WHAT YOU SHOULD DO
Write out again only the lines that run from the start of the entries to the line containing "Screen dimensions: 1505x751", both included.
*** Block opens ***
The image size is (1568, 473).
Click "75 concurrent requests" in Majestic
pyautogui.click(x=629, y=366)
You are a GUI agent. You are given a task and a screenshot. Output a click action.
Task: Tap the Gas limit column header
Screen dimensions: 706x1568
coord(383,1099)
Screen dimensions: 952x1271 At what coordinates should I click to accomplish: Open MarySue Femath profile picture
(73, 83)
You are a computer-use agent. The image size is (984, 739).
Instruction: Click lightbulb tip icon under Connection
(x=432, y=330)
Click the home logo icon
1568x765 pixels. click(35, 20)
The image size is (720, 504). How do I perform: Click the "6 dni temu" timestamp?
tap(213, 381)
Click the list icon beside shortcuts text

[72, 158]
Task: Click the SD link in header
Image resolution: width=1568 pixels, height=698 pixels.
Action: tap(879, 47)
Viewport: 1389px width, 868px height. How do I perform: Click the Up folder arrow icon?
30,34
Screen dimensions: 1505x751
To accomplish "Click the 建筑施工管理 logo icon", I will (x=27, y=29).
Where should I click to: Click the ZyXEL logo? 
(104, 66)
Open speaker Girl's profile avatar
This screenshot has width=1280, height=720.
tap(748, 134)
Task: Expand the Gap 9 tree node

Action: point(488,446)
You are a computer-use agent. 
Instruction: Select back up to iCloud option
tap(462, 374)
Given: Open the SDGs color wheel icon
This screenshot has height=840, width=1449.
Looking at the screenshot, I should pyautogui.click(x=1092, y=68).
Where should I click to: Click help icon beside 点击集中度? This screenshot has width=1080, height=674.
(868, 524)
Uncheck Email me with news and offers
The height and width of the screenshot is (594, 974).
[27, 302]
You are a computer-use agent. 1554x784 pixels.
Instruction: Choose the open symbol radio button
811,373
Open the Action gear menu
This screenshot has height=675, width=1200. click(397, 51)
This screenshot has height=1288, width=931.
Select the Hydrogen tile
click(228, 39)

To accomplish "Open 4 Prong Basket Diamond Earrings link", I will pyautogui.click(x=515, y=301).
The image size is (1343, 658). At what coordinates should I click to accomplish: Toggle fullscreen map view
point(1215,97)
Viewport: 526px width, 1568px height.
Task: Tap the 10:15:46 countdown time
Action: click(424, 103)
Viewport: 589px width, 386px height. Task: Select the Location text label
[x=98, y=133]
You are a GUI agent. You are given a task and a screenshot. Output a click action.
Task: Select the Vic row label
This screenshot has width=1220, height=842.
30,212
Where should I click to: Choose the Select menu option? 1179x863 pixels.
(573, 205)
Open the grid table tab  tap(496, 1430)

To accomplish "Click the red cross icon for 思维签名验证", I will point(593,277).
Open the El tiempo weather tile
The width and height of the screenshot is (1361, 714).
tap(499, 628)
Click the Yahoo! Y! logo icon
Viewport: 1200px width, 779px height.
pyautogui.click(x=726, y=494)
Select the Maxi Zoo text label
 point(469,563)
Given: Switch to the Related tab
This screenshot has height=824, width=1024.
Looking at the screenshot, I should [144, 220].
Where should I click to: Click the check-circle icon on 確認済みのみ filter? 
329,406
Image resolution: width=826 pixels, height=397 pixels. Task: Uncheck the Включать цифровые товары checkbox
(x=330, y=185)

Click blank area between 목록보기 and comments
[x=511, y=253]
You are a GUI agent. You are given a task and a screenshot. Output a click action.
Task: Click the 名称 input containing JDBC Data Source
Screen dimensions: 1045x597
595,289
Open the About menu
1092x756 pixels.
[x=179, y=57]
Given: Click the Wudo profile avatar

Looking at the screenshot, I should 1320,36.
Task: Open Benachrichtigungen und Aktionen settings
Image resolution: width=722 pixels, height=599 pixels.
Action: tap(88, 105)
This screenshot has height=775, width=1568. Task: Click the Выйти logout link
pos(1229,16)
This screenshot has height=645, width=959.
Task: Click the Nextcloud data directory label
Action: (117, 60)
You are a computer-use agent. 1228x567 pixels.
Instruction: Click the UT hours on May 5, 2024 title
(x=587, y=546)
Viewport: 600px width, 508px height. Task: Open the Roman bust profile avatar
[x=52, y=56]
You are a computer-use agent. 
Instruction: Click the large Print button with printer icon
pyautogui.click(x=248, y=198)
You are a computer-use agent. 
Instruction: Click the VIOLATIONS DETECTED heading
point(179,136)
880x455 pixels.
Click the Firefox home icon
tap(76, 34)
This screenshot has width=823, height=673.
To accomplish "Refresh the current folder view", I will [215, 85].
*** Block closes ***
SOLUTION TO THE EXERCISE
The image size is (1568, 473).
Click "75 concurrent requests" in Majestic
pyautogui.click(x=629, y=366)
You are a GUI agent. You are given a task and a screenshot. Output a click action.
Task: Tap the Gas limit column header
Screen dimensions: 706x1568
coord(383,1099)
Screen dimensions: 952x1271 At what coordinates should I click to accomplish: Open MarySue Femath profile picture
(73, 83)
You are a computer-use agent. The image size is (984, 739).
Instruction: Click lightbulb tip icon under Connection
(x=432, y=330)
Click the home logo icon
1568x765 pixels. click(35, 20)
The image size is (720, 504). How do I perform: Click the "6 dni temu" timestamp?
tap(213, 381)
Click the list icon beside shortcuts text

[72, 158]
Task: Click the SD link in header
Image resolution: width=1568 pixels, height=698 pixels.
Action: tap(879, 47)
Viewport: 1389px width, 868px height. How do I perform: Click the Up folder arrow icon?
30,34
Screen dimensions: 1505x751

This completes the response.